The real reason why any 61850 system is worth considering is the “Reusable Engineering” it provides when [properly] applying the System Configuration Language in Part 6.

Just recently I saw a project where the configuration of the devices was based on using the vendor-specific tools to configure 5 different vendors types of IEC 61850 devices on a 'serial number - by - serial number' approach and a spreadsheet of points handed to the SCADA engineer to manually map these into a point base data base of the RTU.

Is it any wonder this approach suggests to them that ‘peer-to-peer’ GOOSE is not worth the effort compared to “a single wire from one bay to another”

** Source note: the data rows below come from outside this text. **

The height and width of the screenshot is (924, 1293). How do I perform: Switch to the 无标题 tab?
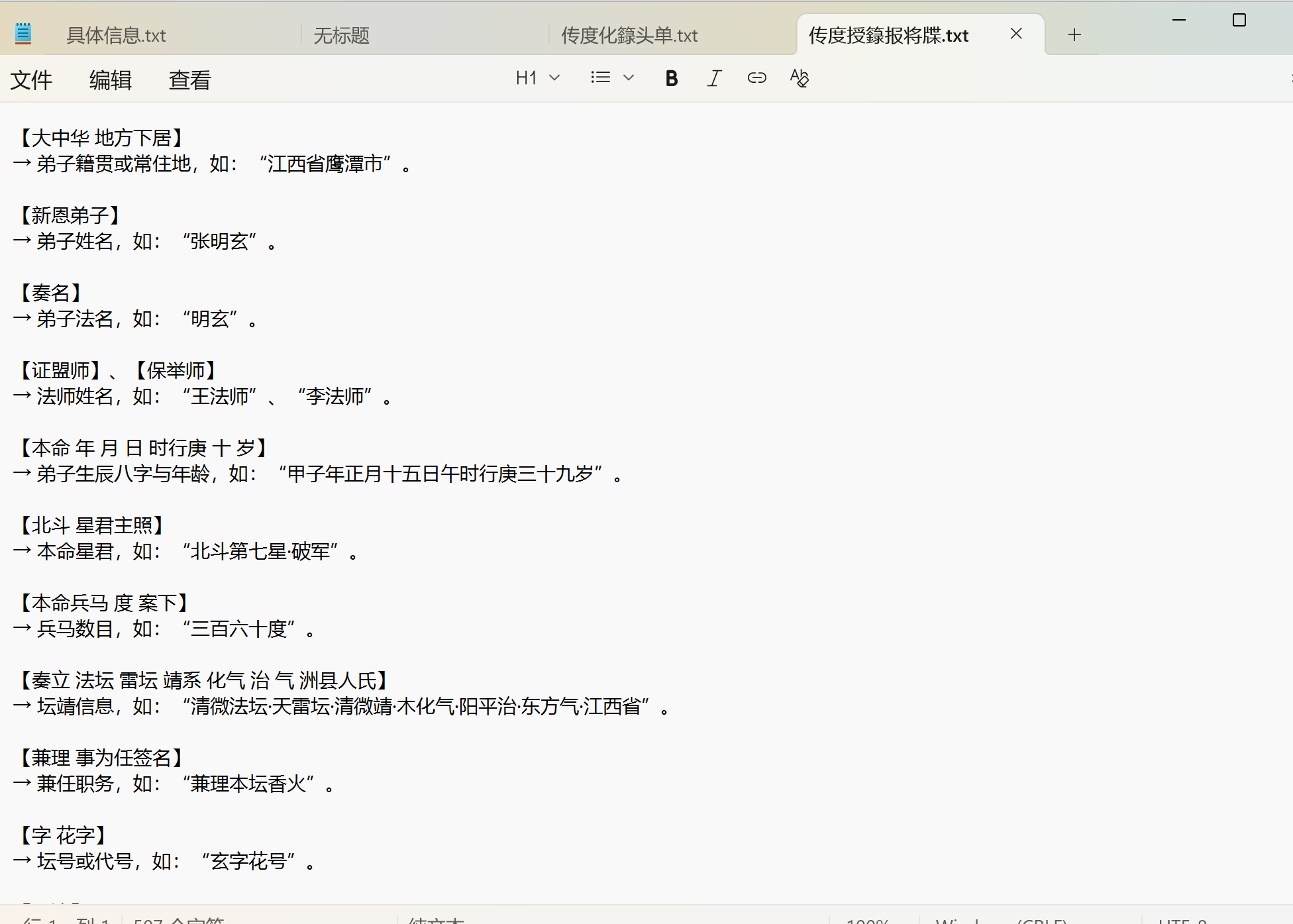[342, 35]
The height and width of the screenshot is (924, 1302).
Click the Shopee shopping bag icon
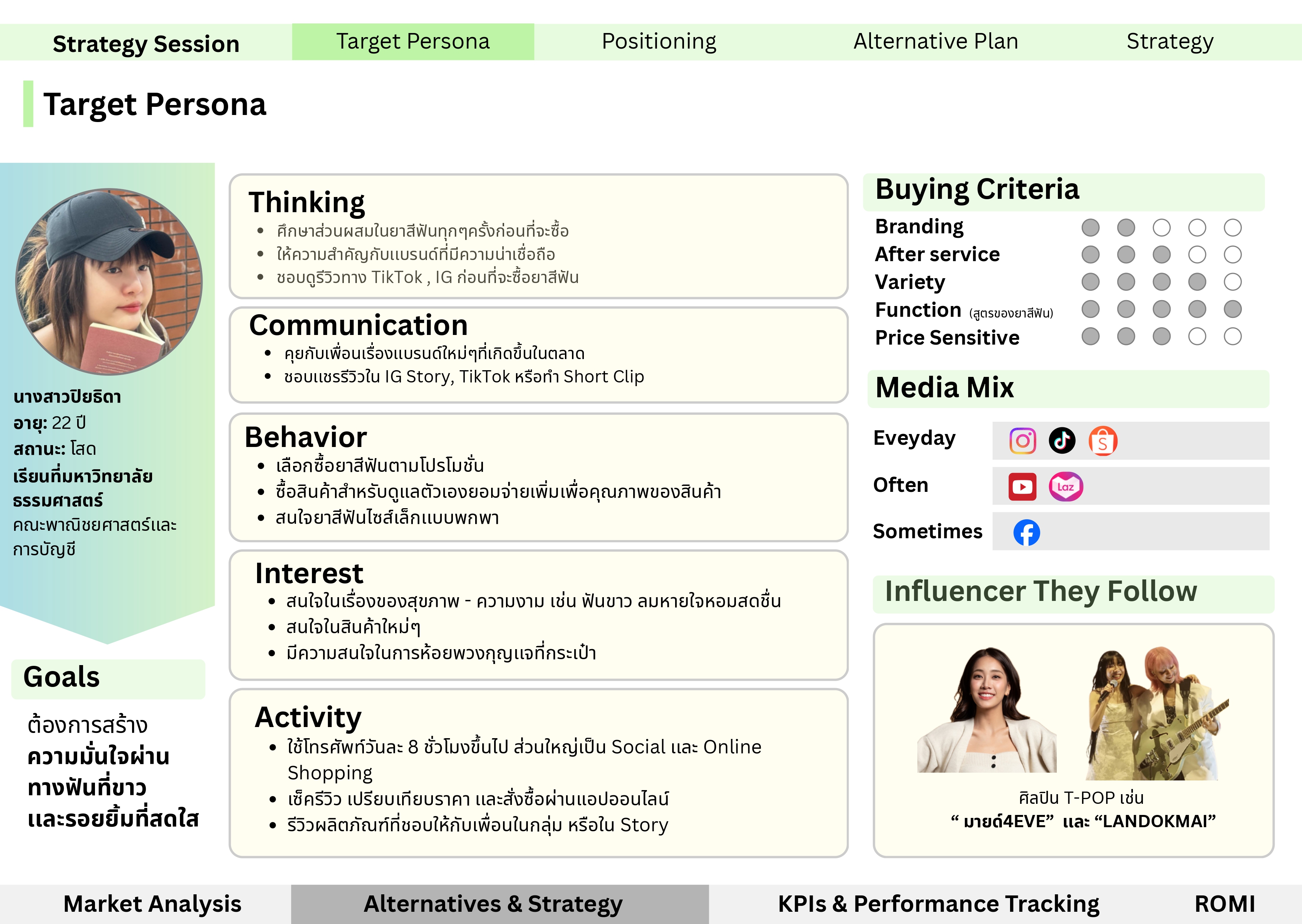(x=1103, y=441)
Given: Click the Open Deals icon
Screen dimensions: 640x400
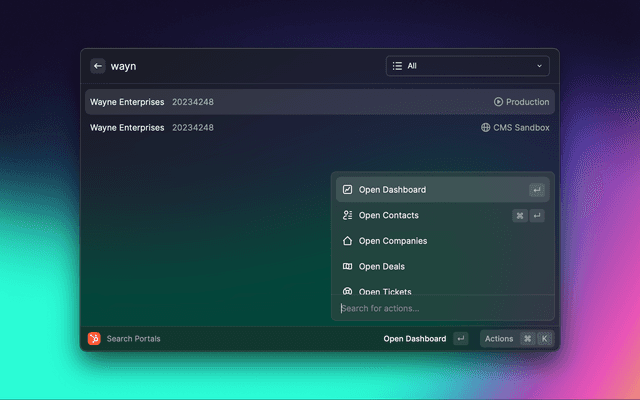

Unless the design office engineering process and tools are considered vs the effort of doing point based engineering of SCADA or terminal number based wiring schematics of protection, you’ve actually missed probably 90% of the real reason why you should actively consider the change

Karlheinz Schwarz said...

Another benefit of using the standard models and the configuration language is the possibility for specific application domains, to define specific subsets (profiles) that can easily be re-used.
E.g., the model for monitoring, settings and control information of a CHP (combined heat and power) or an inverter for a PV application. Such a model would have the same logical nodes (LN) and data objects independent of the vendor. Vendors may extend the models for vendor-specific information their system has.
IEC 61850-7-1 defines the rules how to extend models.
Such profiles are templates that can be re-used in engineering or SCADA systems or the like - the crucial basic information is the same independent of the vendor! The electrical measurements would be modeled with the LN MMXU; phase A current would be in MyLogicalDevice/MMXU1.A.phsA.cVal.mag or in YourLD/MMXU1.A.phsA.cVal.mag ... since the path to the future smart(er) energy system is a marathon - not a sprint - we have some time to learn how to use models, configuration, GOOSE, sampled values, etc. ... Haste makes waste - take your time to see the benefits of a smooth migration to IEC 61850.